Задания:
**a)** Перескажите текст ниже о критике томизма Хайдеггером в двух предложениях.
**b)** В тексте ниже о критике томизма поменяйте «томизм» на «схоластику» и перепишите отрывок, который начинается со слов «Однажды Хайдеггер, критикуя» и заканчивается словами «никакого другого бытия.».

Исходный текст:
-*-*-
Однажды Хайдеггер, критикуя томизм, упрекнул Фому Аквината в том, что у него главным предметом философии является сущее с его ens, а Бытие как Esse у него выступает только как способ объяснения ens - что, по мнению Хайдеггера, привело к подчинению Бытия-Esse сущему и к «забвению Бытия». Конечно, это не совсем так, ведь у Аквината Esse есть Бытие Бога, а что же может быть более полным, чем бытие абсолютного личностного христианского Бога? Другой вопрос, что это Esse у схоластов имеет значимость только при условии христианской веры и принятия самой католической схоластики, и если этого нет - то Esse просто исчезает, так как у Аквината между Бытием-Esse Бога и бытием-ens конкретного человека уже нет никакого другого бытия.
-*-*-
Данные для упражнения:
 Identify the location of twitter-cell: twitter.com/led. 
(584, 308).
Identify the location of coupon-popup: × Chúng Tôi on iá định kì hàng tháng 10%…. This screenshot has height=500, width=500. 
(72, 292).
-*-*-
Ответы к заданиям:
**a)** Хайдеггер упрекнул Фому Аквината в том, что главным предметом философии у него стало сущее, а Бытие-Esse служит лишь способом объяснения сущего, и это, по мнению Хайдеггера, привело к «забвению Бытия». В тексте возражается, что у Аквината Esse есть Бытие Бога, однако оно значимо только при христианской вере и принятии католической схоластики, а без них исчезает, так как между Бытием Бога и бытием конкретного человека у Аквината нет никакого другого бытия.

**b)**
Однажды Хайдеггер, критикуя схоластику, упрекнул Фому Аквината в том, что у него главным предметом философии является сущее с его ens, а Бытие как Esse у него выступает только как способ объяснения ens - что, по мнению Хайдеггера, привело к подчинению Бытия-Esse сущему и к «забвению Бытия». Конечно, это не совсем так, ведь у Аквината Esse есть Бытие Бога, а что же может быть более полным, чем бытие абсолютного личностного христианского Бога? Другой вопрос, что это Esse у схоластов имеет значимость только при условии христианской веры и принятия самой католической схоластики, и если этого нет - то Esse просто исчезает, так как у Аквината между Бытием-Esse Бога и бытием-ens конкретного человека уже нет никакого другого бытия.